Mahasiswa IAI Al-Qolam Malang
Sesaat menjelang asyar, Warek 3 berkenan ngopi di rumah. Rupanya beliau mengajak berbincang masalah kondisi kampus, terutama mahasiswa.
Perbincangan diawali dengan pertanyaan, bagaimana menurut sampeyan tentang jargon kampus kita, kuliah sak ngajine ? Meskipun saya tahu itu, beliau tidak butuh jawaban saya, tetap saya menimpali. Bagus itu.
Sesuai dugaan, beliau menimpali dengan pertanyaan lagi, “Dimana ngajinya ? Mahasiswa kita sekarang punya kecenderungan tidak menampilkan diri sebagai orang yang sedang ngaji. Tidak hanya mahasiswa, sebagian dari pendidik dan tenaga pendidikan kita juga mengalami hal yang sama”.
Lalu beliau bercerita berbagai contoh kasus yang mendukung pernyataan yang menohok itu, lalu ditutup dengan, “Kita malu dengan para kyai, muassis, seperti Kyai Yahya. Saya yakin beliau mengawasi apa yang terjadi di Al-Qolam”. Ujar beliau dengan serius.
“Jangan-jangan kondisi tersebut kita ikut berkontribusi dengan abai pada hal-hal yang seharusnya kita lakukan?, Lanjut beliau. Pertanyaan yang dikembalikan pada diri sendiri sebagaimana yang disampaikan beliau adalah ciri orang bijak.
Kemudian beliau mulai memaparkan pandangan beliau untuk berbenah. Ada beberapa hal yang saya tangkap dan perlu saya tulis agar semangat yang beliau sampaikan tercatat dan menular pada yang lain.
Pertama, pemaksimalan organ-organ yang sudah ada. Beliau mencontohkan satpam, ditingkatkan kesejahteraan mereka dengan diberi tambahan mengawasi kondisi kampus terutama saat rawan, misal sore hari ketika jam kuliah terakhir selesai. Juga masalah CCTV harus ada review mingguan agar ada evaluasi tentang perkembangan kondisi kampus.

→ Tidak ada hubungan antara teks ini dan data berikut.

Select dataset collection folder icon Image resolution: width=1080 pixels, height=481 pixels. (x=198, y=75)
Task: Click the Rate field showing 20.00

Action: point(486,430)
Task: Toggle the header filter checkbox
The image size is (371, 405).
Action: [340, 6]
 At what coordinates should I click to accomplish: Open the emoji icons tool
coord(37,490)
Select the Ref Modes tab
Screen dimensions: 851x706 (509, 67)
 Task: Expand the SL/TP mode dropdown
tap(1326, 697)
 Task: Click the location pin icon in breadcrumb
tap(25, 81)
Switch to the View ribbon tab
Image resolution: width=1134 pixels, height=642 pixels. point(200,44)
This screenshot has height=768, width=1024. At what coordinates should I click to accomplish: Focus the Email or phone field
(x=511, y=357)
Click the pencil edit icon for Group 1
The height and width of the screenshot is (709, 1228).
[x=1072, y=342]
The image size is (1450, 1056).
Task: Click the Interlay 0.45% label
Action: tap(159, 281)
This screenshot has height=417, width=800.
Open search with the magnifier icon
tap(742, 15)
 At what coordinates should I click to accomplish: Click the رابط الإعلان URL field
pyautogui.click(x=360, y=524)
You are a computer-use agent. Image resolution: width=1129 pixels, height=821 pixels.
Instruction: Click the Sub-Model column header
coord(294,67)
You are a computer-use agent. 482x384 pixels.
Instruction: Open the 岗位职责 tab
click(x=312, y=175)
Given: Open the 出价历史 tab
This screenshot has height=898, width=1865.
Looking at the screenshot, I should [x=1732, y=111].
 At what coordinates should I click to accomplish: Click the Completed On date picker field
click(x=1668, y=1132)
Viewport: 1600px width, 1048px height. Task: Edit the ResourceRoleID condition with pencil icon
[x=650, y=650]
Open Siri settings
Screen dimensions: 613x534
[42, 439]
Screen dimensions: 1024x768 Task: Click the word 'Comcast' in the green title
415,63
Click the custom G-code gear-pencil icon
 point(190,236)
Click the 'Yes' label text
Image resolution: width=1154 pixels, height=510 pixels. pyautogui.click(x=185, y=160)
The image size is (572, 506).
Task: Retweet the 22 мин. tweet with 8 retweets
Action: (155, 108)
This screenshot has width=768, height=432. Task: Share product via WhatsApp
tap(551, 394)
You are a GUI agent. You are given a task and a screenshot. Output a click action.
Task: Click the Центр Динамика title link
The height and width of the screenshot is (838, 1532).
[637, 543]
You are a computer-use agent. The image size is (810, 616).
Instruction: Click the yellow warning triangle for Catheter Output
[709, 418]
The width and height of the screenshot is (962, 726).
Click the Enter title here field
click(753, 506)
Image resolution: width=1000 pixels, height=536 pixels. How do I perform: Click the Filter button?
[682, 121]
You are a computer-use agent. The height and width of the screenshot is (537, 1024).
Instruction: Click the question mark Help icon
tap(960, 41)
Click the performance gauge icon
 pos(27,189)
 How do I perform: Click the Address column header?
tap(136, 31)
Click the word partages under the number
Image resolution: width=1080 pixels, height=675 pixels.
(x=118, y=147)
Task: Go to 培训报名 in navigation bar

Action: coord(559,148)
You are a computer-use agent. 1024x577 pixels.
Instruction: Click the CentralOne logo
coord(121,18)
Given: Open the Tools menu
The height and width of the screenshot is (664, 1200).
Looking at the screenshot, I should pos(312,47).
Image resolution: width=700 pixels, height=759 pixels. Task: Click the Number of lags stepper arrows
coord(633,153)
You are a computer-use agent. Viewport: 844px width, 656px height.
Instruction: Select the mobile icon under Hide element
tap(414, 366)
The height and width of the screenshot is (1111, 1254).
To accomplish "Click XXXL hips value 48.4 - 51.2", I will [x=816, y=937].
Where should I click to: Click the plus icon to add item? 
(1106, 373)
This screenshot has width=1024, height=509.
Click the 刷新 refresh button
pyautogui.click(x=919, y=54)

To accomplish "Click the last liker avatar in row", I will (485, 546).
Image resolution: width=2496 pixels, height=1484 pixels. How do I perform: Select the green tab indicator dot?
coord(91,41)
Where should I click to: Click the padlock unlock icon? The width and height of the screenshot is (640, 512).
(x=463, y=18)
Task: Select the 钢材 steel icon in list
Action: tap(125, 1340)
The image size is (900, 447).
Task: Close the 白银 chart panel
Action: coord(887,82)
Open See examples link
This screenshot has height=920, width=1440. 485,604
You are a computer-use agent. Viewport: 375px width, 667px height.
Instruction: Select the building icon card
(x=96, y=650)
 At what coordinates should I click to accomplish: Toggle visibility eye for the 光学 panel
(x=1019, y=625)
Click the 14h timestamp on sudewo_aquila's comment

Kedua, kampus berbasis pesantren harus memunculkan aturan yang muncul dari nilai dan tradisi pesantren. Beliau mencontohkan, RPS harusnya dimulai dengan tawassul kepada para Kyai, guru dan ahli ilmu terkait. Jadi setiap pembelajaran harus dimulai dengan pembacaan fatihah dan doa sebagaimana di pesantren meskipun singkat. Ini memunculkan kebutuhan doa resmi yang dipilih dan diputuskan pimpinan.
Ketiga, ada program ngaji kitab di jam 0. Meskipun sifatnya tidak wajib, istiqomah ngaji kitab akan memberikan barokah kepada civitas akademika. “Kita terlalu disibukan hal-hal yang terkait akreditasi, kebutuhan sertifikasi, riset, pengabdian yang wah-wah, tapi tidak memberikan perimbangan pada tradisi pesantren yang bagus untuk kita bawa ke kampus. Beliau yakin kegiatan ini akan menyumbang pembentukan tradisi baru dikampus.”
Keempat, harus ada kegiatan rutin seperti istighosah bulanan seperti dahulu. “Kita sambungkan hati semua civitas akademika dengan para auliya’ dan sholihin”, ujar beliau. Kemudian beliau menyebut Dzikrul Ghofilin sebagai alternatif.
Saya menempatikan diri sebagai pendengar yang sesekali menimpali dengan pernyataan dan pertanyaan kecil agar suasana ngaji kahanan ini gayeng. Meskipun tidak saya ucapkan dalam hati saya berkata: “Memang tidak mudah menanam dan merawat perguruan tinggi disawah pesantren, ini bukan hanya masalah paradigma dan konsep tetapi juga masalah konsistensi dan kesabaran”[]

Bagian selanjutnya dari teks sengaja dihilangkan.